I\'ve had a ~5 year hiatus from painting and have decided to come back with full force, but in the course of the last few weeks I\'ve noticed my pallete is severely limited by the paltry number of paints I own and have decided to buy a large selection of Vallejo paints. What I\'m having trouble deciding on is the range I should invest in. I have tried VMC and *love* them, but am leery of VGC as I\'ve never tried them.

I understand that VGC is similar to GW in terms of color saturation, and while I normally paint in subdued, natural tones, that alone is not a deal breaker. Of primary concern is that I\'ve heard reports from others that VGC is thinner and thus of lower pigment concentration than VMC. This is precisely the reason why I dislike Reaper\'s Master Series paints (sorry Anne!) as I prefer to control how thick or thin the paint is. Eh, I\'m fussy.

So, my question is this: for someone who has primarily used Vallejo Model Color in the past, is there anything so drastically different about the Vallejo Game Color line that should give me pause for concern before making such a massive purchase, especially considering what I\'ve written above?

If anyone has tried both VMC and VGC, or even just VGC, I\'d love to hear your thoughts and opinions.

Thanks!
 

Ritual

New member
If you like VMC for their strong pigments and prefer to fix the right consistency of the paint yourself, there\'s a significant risk you\'ll be disappointed with the VGC range. Personally, I dislike the range in general, although there are a couple of individual colours that I do like. The range is rather inconsistent and several of the paints are very thin with rather poor coverage. Some paints behave rather badly when you thin them down.
 

DarkStar

New member
What Ritual said are my sentiments exactly. Not sure if you\'ve made your choice yet Jojo theFlamingMonkey but those are words of wisdom to heed right there.

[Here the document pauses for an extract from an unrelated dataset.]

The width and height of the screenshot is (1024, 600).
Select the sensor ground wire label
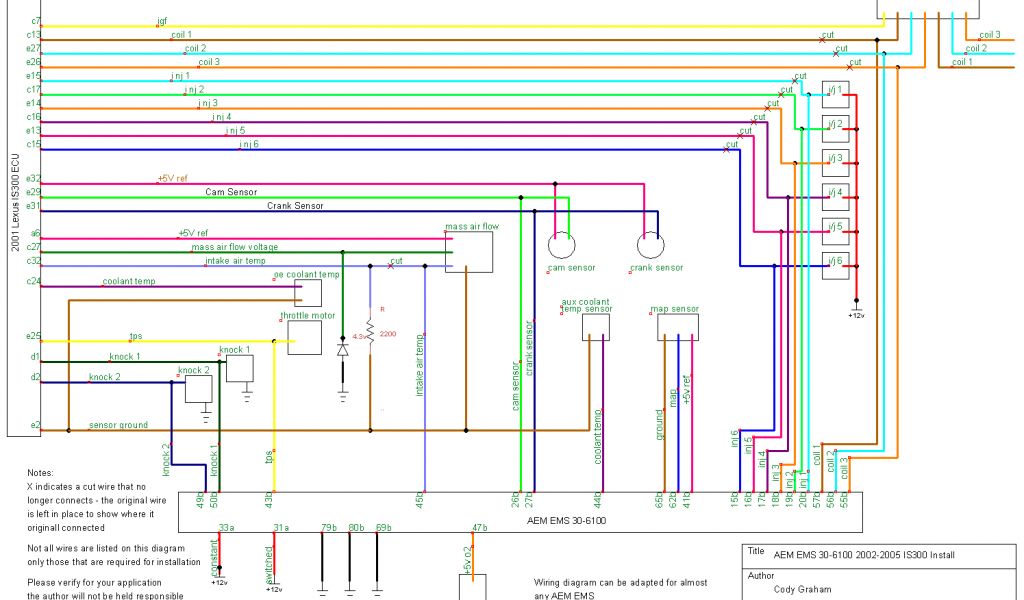point(118,425)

I\'ve got the full set of VGC as well as...not the full set of VMC but a very large collection and I\'ll tell \'ya, I would trade back that collection of VGC bottles in exchange for more VMC in a heartbeat if could.

There are a couple of paints I like from that range and use, Sombre grey and Khaki come to mind as well as Dwarf Flesh but I\'ve ran into some big problems with so many of the other paints that I generally just feel that I wasted my money overall. Problems ranging from paint too thin, too thick, gloopy, plasticy, watery, chalky, too transparent, and overall just inconsistent throughout the range as a whole.

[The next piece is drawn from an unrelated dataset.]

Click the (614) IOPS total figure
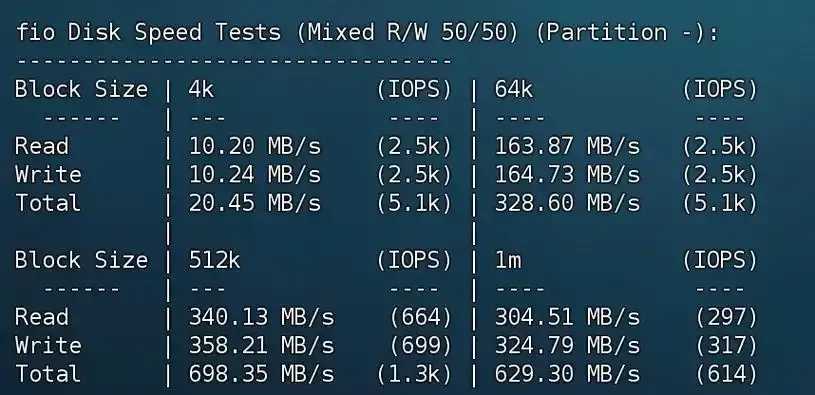Viewport: 815px width, 395px height. pos(727,374)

End result is have the entire case just sitting here collecting dust for the most part while my VMC\'s are used daily. Hell I find myself reaching for craft paints before the VGC as I literally find them to be more consistent and better handling.

Oddly enough I take comfort knowing that I at least have those colors just in case I one day find a use for them and occasionally reach for them when painting just to see if they\'ve somehow magically improved over time. Usually I end up going \"ah, that\'s why I hate them\" and putting them back. That being said, the metallics are not at all bad and rather nice although I seldom paint with metallics and there are better choices available when I do.

Hope that helps, personally I\'d spend my $$ on going with a sure thing and just get more VMC hell they\'re the same price and you can get the same colors just by different name.
 

bullfrog

New member
I also find that they come off the brush differently than the Model Colour due to the difference in pigment vehicle and this is the main reason I dislike them in comparison. They appear more translucent and \'plasticier\' for want of a better word and I agree with the comments made so far about the concentration. It may provide better protection once painted but does not brush on as smoothly with the way that I paint.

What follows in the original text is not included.